=== About this task ===
Give back all of the data exactly as it appears here.
*** Opening Exercise inputs ***
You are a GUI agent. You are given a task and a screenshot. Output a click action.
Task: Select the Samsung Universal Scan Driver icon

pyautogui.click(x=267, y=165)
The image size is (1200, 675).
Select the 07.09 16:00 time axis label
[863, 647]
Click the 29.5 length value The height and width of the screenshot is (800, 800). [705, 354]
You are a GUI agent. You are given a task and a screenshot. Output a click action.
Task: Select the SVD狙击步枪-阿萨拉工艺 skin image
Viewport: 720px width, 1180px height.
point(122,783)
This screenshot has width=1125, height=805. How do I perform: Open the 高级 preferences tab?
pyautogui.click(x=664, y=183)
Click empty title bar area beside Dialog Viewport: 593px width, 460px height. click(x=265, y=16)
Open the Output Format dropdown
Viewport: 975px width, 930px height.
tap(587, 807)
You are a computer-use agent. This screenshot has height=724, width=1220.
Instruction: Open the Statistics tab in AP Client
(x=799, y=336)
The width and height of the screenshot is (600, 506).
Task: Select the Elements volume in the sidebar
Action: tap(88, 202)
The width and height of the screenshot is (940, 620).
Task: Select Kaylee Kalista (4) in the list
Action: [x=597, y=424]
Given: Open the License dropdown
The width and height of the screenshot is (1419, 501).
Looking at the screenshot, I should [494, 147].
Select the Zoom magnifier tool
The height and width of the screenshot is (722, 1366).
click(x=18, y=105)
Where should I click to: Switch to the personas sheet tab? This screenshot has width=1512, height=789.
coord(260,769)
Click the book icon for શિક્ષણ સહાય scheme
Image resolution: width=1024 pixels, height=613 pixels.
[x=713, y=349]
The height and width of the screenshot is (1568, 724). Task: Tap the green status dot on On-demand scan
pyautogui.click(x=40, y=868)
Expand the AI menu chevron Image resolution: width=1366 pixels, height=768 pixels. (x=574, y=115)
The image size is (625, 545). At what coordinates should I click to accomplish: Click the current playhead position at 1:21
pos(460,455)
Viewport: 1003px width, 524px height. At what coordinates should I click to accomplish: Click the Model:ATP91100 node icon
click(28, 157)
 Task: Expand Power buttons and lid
*** Closing Exercise inputs ***
=== Solved problem ===
You are a GUI agent. You are given a task and a screenshot. Output a click action.
Task: Select the Samsung Universal Scan Driver icon

pyautogui.click(x=267, y=165)
The image size is (1200, 675).
Select the 07.09 16:00 time axis label
[863, 647]
Click the 29.5 length value The height and width of the screenshot is (800, 800). [705, 354]
You are a GUI agent. You are given a task and a screenshot. Output a click action.
Task: Select the SVD狙击步枪-阿萨拉工艺 skin image
Viewport: 720px width, 1180px height.
point(122,783)
This screenshot has width=1125, height=805. How do I perform: Open the 高级 preferences tab?
pyautogui.click(x=664, y=183)
Click empty title bar area beside Dialog Viewport: 593px width, 460px height. click(x=265, y=16)
Open the Output Format dropdown
Viewport: 975px width, 930px height.
tap(587, 807)
You are a computer-use agent. This screenshot has height=724, width=1220.
Instruction: Open the Statistics tab in AP Client
(x=799, y=336)
The width and height of the screenshot is (600, 506).
Task: Select the Elements volume in the sidebar
Action: tap(88, 202)
The width and height of the screenshot is (940, 620).
Task: Select Kaylee Kalista (4) in the list
Action: [x=597, y=424]
Given: Open the License dropdown
The width and height of the screenshot is (1419, 501).
Looking at the screenshot, I should [494, 147].
Select the Zoom magnifier tool
The height and width of the screenshot is (722, 1366).
click(x=18, y=105)
Where should I click to: Switch to the personas sheet tab? This screenshot has width=1512, height=789.
coord(260,769)
Click the book icon for શિક્ષણ સહાય scheme
Image resolution: width=1024 pixels, height=613 pixels.
[x=713, y=349]
The height and width of the screenshot is (1568, 724). Task: Tap the green status dot on On-demand scan
pyautogui.click(x=40, y=868)
Expand the AI menu chevron Image resolution: width=1366 pixels, height=768 pixels. (x=574, y=115)
The image size is (625, 545). At what coordinates should I click to accomplish: Click the current playhead position at 1:21
pos(460,455)
Viewport: 1003px width, 524px height. At what coordinates should I click to accomplish: Click the Model:ATP91100 node icon
click(28, 157)
 Task: Expand Power buttons and lid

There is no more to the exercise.